- Problem requirements -
Output the data from the line containing "coordinates (209, 634)." through the line containing "profile-card-header is located", both included, as a numbered list with blank lines omitted.

Available data below:

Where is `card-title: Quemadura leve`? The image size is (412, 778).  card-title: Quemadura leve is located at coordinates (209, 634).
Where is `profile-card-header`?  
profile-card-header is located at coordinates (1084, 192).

End of Available data.
Available data below:

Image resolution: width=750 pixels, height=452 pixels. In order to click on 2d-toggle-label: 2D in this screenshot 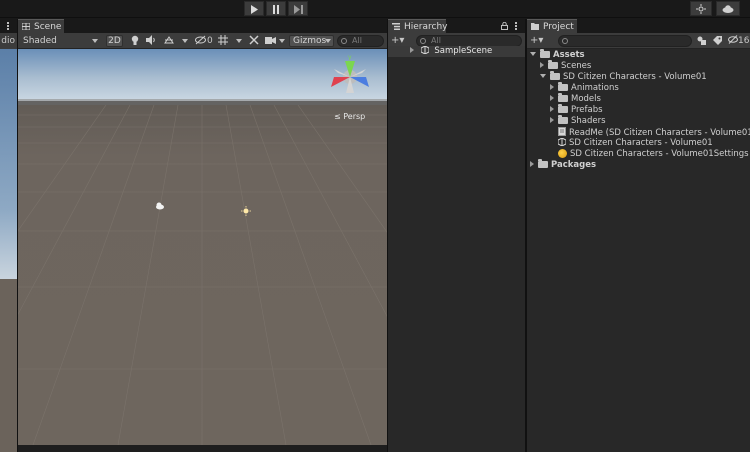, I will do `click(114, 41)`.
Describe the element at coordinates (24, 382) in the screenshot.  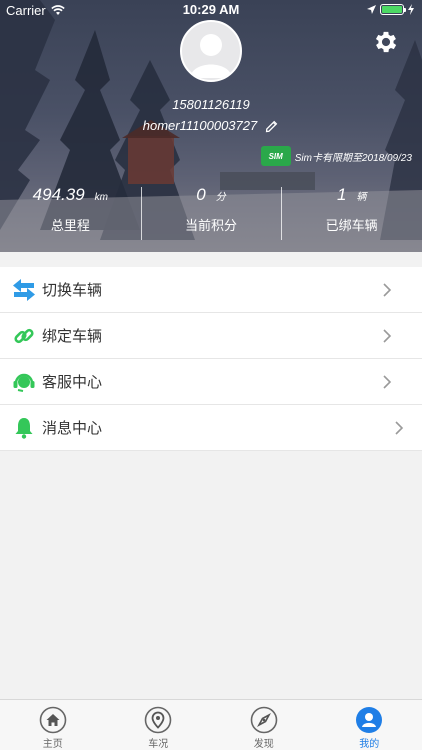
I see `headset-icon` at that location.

End of Available data.
Available data below:

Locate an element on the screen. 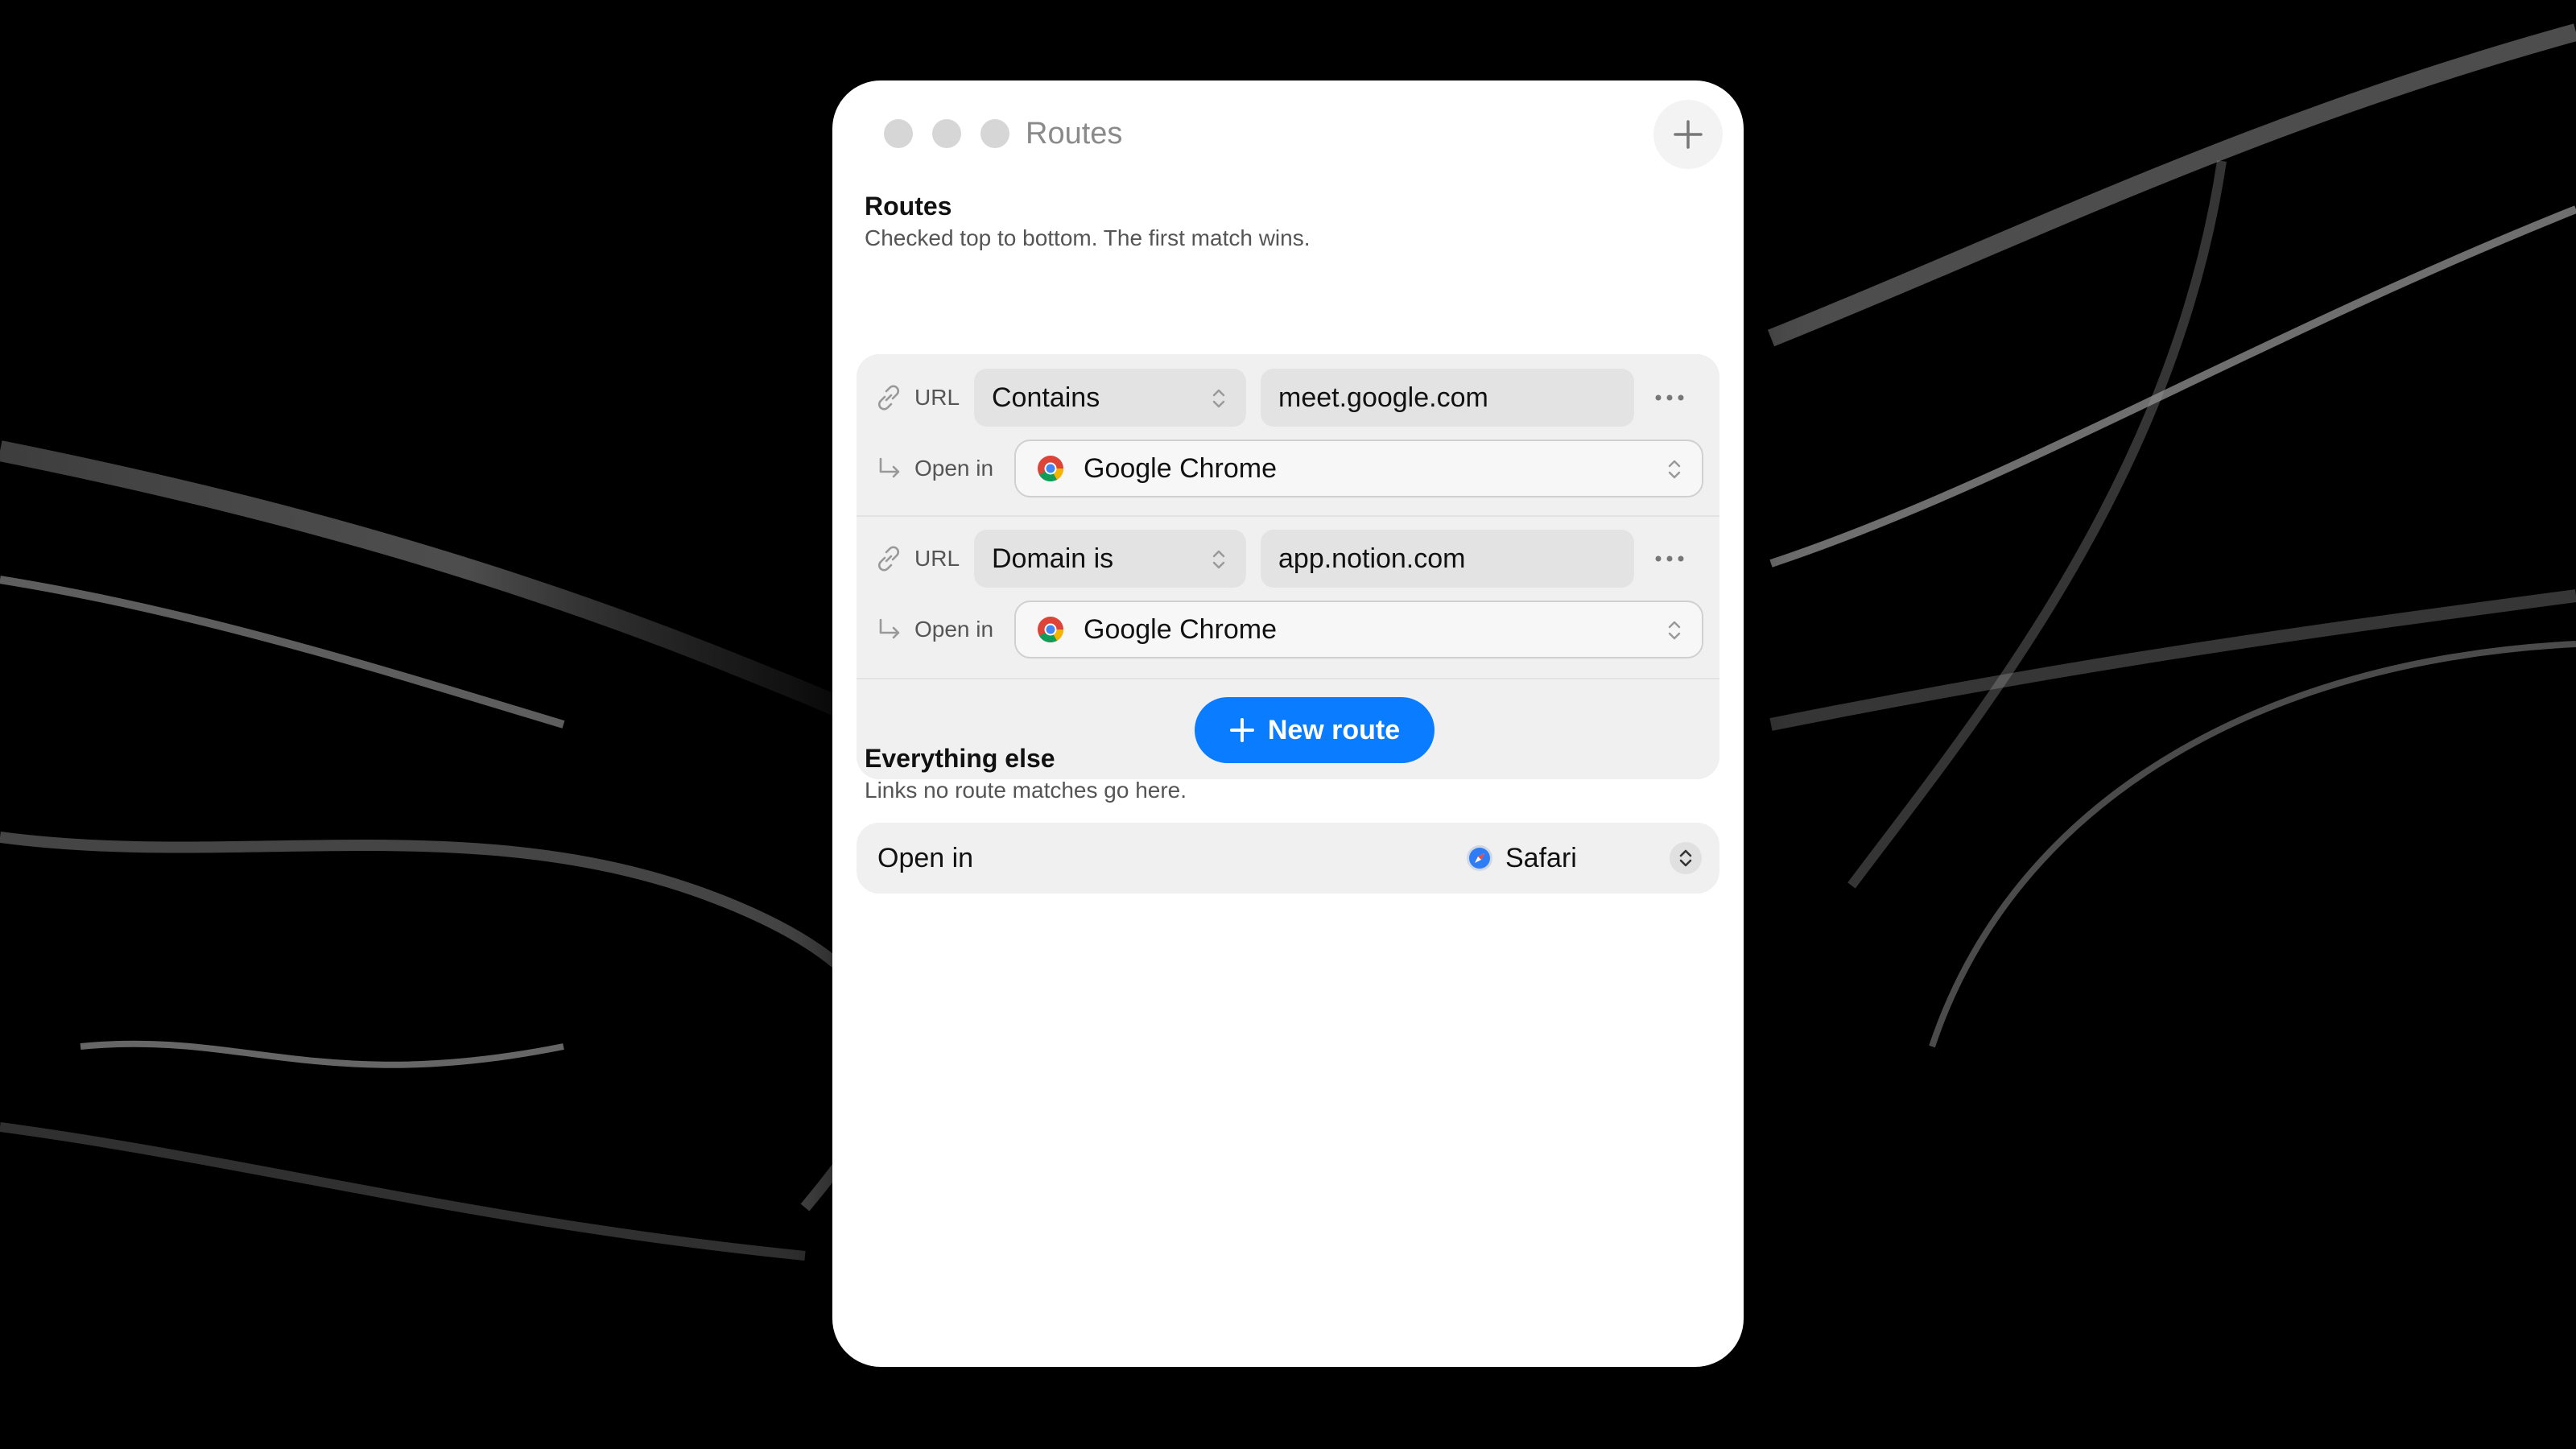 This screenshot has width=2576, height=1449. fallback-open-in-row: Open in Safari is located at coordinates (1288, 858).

End of Available data.

- Result -
1. Where is `card-title: Quemadura leve`? The image size is (412, 778).  card-title: Quemadura leve is located at coordinates (209, 634).
2. Where is `profile-card-header`?  
3. profile-card-header is located at coordinates (1084, 192).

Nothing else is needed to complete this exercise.